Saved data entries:

*****

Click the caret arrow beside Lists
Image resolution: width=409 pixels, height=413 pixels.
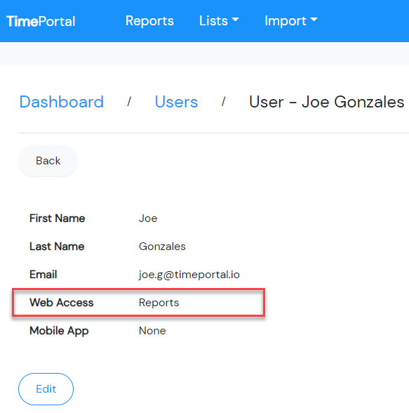point(236,19)
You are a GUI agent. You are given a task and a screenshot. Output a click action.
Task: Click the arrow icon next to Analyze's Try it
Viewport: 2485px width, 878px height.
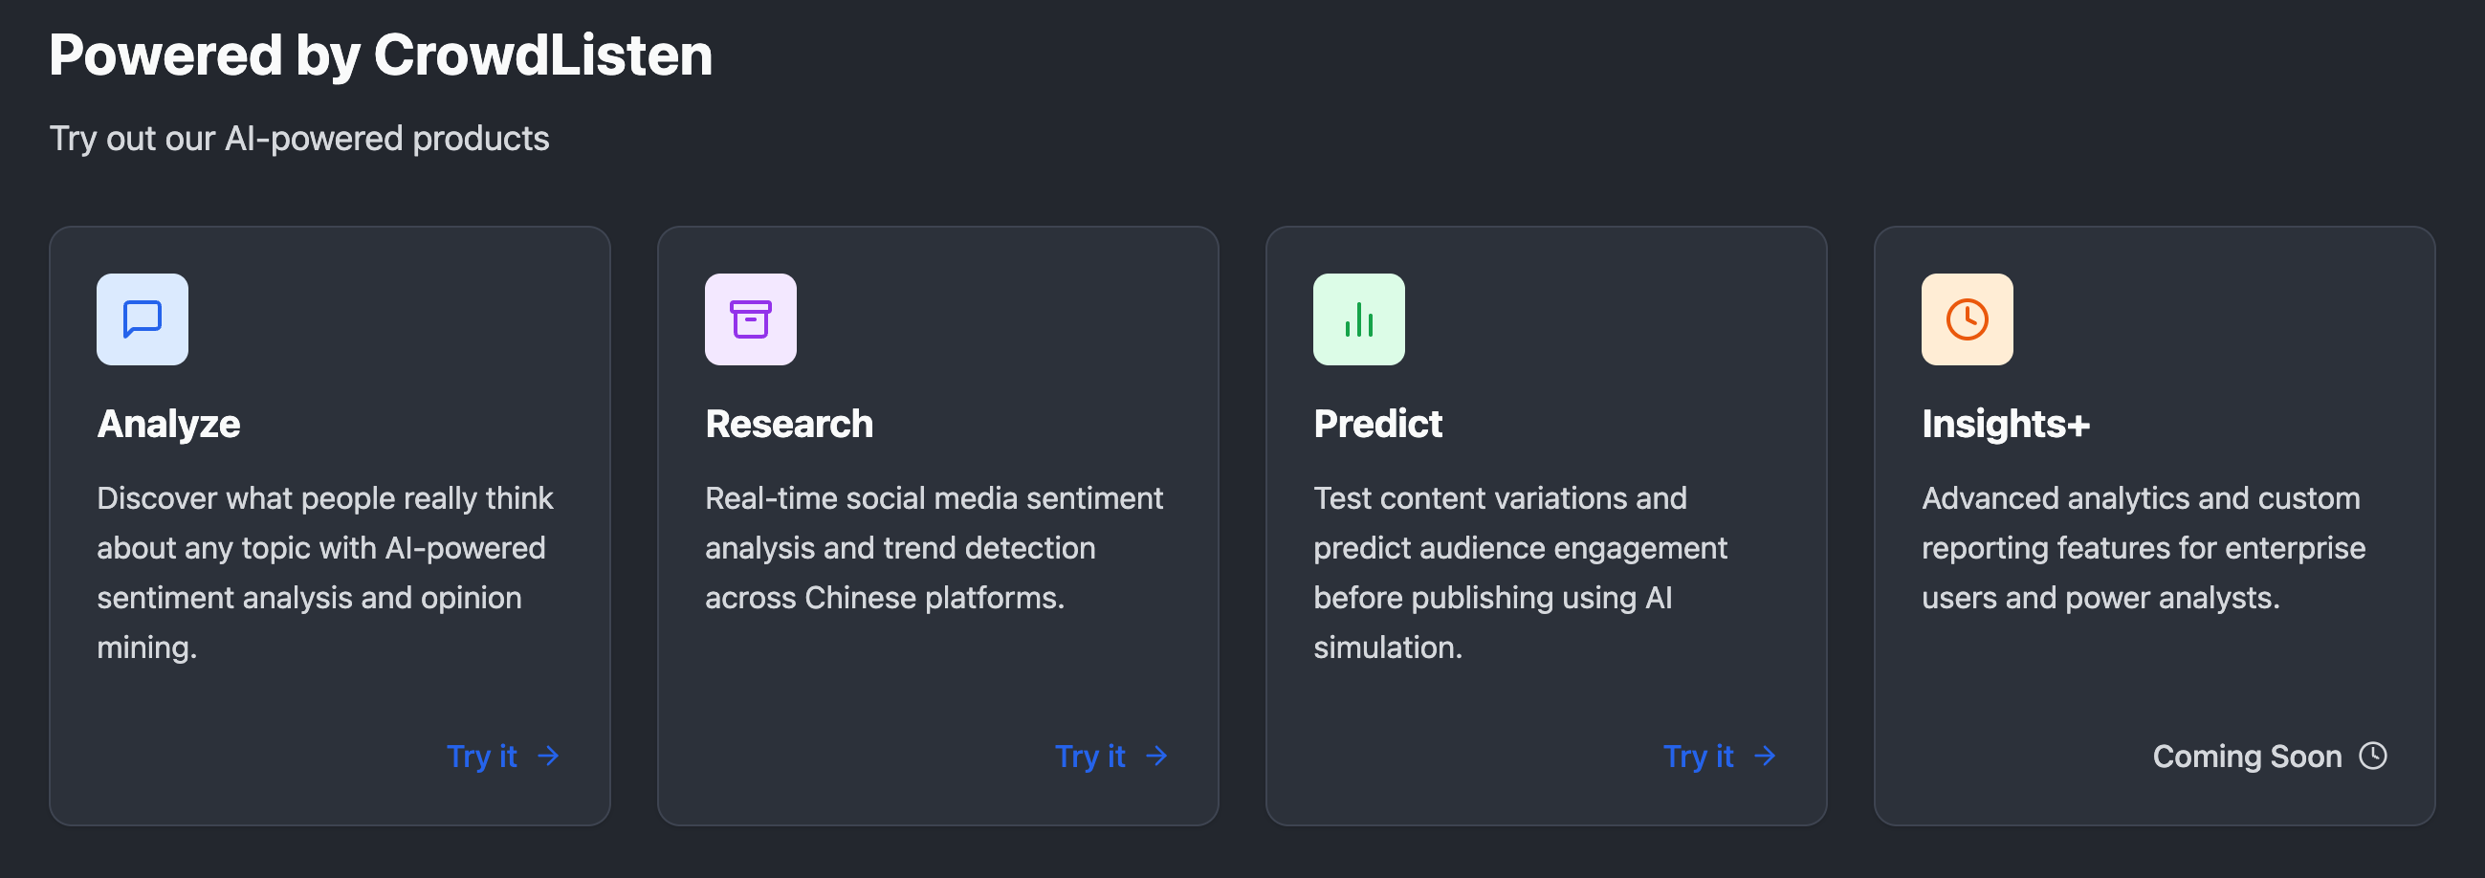tap(549, 757)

*****

Assigned task:
Starting from the records above, copy each line where the string "arrow" is found.

Response to this exercise:
Click the caret arrow beside Lists
Task: Click the arrow icon next to Analyze's Try it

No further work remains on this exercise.